GIVEN REQUEST: Change "particular element" to "specific element" in the lines running from the start of the items through the line containing "WORLD OF BEAUTIFUL GIRLS is". Return those lines with everything else unchanged.

Rows of pointing data
-*-

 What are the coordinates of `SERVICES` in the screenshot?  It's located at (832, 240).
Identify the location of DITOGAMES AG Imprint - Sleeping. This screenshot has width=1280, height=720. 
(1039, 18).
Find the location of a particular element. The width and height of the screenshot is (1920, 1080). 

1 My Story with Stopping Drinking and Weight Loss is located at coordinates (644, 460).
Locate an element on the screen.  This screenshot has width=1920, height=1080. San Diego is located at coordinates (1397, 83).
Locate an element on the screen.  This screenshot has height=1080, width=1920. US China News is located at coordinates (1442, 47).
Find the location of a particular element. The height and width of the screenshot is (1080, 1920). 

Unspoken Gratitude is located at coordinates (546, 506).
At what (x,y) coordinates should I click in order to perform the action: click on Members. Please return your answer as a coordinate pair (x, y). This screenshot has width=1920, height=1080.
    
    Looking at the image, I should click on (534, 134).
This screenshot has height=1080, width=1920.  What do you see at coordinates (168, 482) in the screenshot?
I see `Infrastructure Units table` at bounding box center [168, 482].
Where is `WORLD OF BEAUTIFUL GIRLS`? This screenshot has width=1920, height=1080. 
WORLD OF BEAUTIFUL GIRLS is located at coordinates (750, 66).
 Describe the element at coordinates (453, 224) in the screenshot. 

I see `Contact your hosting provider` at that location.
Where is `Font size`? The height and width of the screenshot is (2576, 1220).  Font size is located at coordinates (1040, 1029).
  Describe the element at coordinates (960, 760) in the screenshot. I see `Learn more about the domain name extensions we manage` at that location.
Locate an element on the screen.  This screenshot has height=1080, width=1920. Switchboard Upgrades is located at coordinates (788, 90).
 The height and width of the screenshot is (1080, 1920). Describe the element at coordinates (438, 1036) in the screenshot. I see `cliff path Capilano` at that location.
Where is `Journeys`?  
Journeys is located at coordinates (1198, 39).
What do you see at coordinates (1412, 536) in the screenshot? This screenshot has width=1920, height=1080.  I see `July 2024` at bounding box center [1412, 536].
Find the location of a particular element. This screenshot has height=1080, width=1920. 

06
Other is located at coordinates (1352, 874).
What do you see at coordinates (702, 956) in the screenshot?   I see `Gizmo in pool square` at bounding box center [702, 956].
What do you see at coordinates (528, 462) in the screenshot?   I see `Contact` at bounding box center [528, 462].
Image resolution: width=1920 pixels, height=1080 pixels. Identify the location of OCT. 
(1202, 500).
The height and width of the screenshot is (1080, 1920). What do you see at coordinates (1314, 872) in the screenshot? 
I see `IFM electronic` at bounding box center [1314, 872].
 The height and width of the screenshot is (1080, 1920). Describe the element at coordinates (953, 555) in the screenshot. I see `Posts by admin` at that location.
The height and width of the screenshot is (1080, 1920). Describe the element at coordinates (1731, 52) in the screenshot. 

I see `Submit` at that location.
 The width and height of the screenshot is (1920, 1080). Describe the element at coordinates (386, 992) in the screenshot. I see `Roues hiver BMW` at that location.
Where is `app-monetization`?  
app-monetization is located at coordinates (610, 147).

-*-

EXERCISE ANSWER:
 What are the coordinates of `SERVICES` in the screenshot?  It's located at (832, 240).
Identify the location of DITOGAMES AG Imprint - Sleeping. This screenshot has width=1280, height=720. 
(1039, 18).
Find the location of a specific element. The width and height of the screenshot is (1920, 1080). 

1 My Story with Stopping Drinking and Weight Loss is located at coordinates (644, 460).
Locate an element on the screen.  This screenshot has width=1920, height=1080. San Diego is located at coordinates (1397, 83).
Locate an element on the screen.  This screenshot has height=1080, width=1920. US China News is located at coordinates (1442, 47).
Find the location of a specific element. The height and width of the screenshot is (1080, 1920). 

Unspoken Gratitude is located at coordinates (546, 506).
At what (x,y) coordinates should I click in order to perform the action: click on Members. Please return your answer as a coordinate pair (x, y). This screenshot has width=1920, height=1080.
    
    Looking at the image, I should click on (534, 134).
This screenshot has height=1080, width=1920.  What do you see at coordinates (168, 482) in the screenshot?
I see `Infrastructure Units table` at bounding box center [168, 482].
Where is `WORLD OF BEAUTIFUL GIRLS`? This screenshot has width=1920, height=1080. 
WORLD OF BEAUTIFUL GIRLS is located at coordinates (750, 66).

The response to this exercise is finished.